(Extracted records)

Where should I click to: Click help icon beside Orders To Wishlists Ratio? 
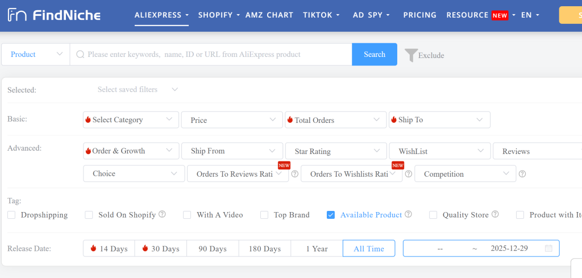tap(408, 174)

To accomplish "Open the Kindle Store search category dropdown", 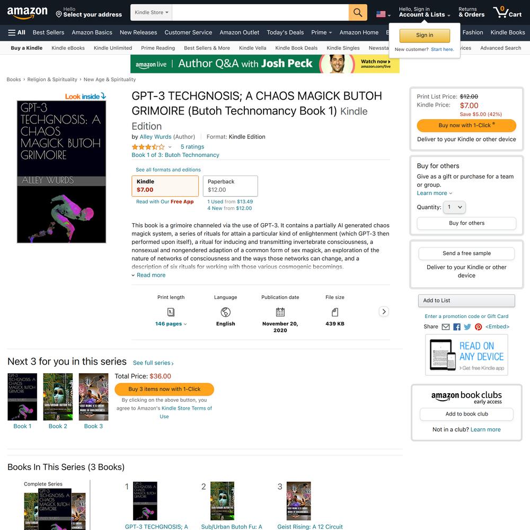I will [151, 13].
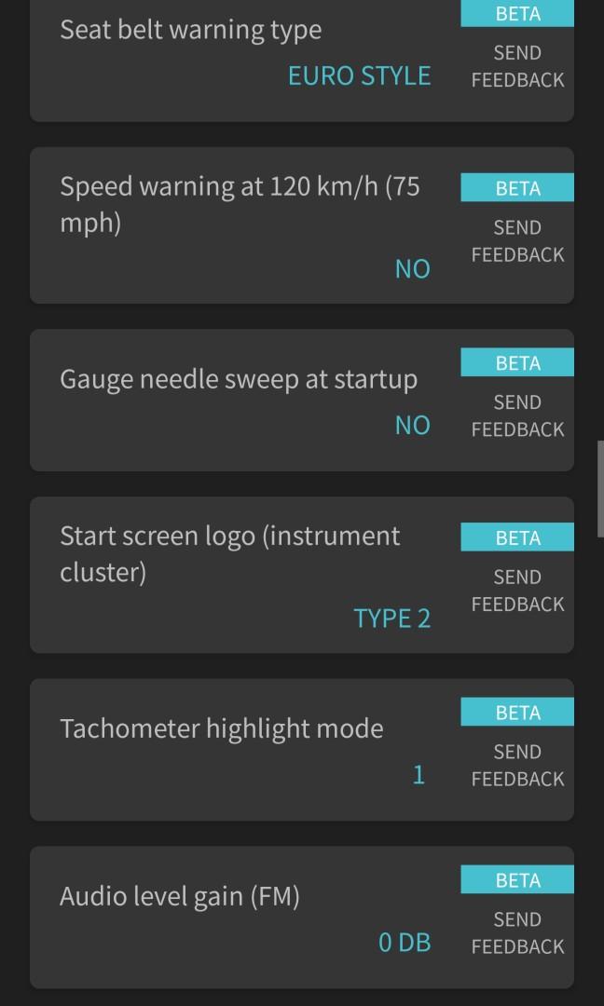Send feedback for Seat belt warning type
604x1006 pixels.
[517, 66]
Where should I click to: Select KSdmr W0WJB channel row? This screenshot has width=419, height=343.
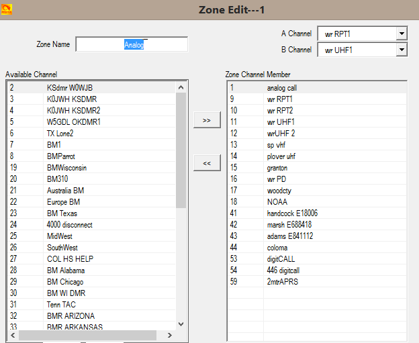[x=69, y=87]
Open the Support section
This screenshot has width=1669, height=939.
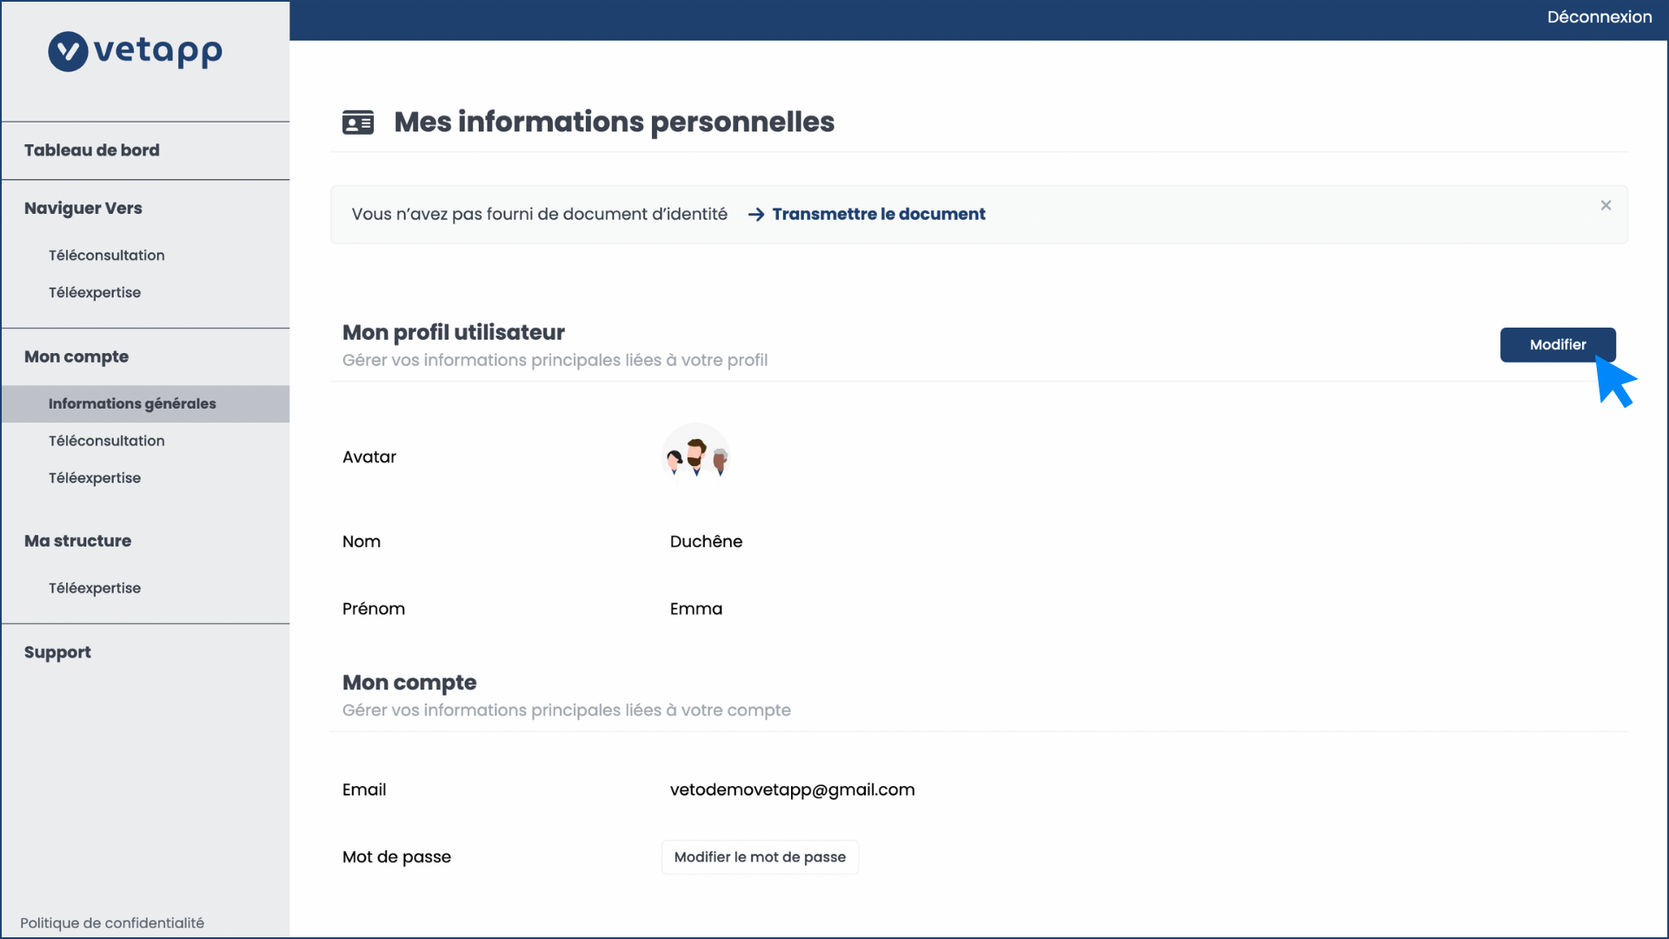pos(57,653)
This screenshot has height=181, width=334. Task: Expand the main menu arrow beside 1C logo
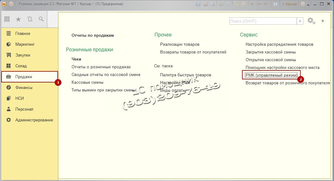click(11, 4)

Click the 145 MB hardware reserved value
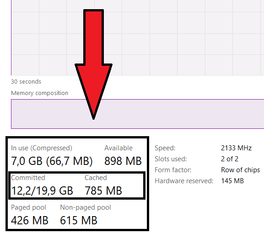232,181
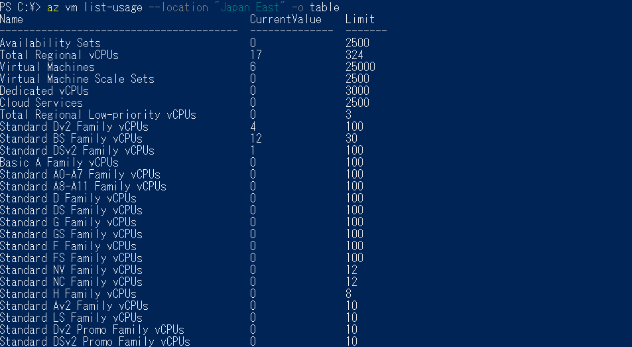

INSTRUCTIONS TO FOLLOW: Only the lines from the one containing "This screenshot has height=181, width=334." through the last line of the entries should be transcribed, exactly and with no pictures.

TASK RESULT:
This screenshot has height=181, width=334. Task: Expand the main menu arrow beside 1C logo
click(11, 4)

Click the 145 MB hardware reserved value
232,181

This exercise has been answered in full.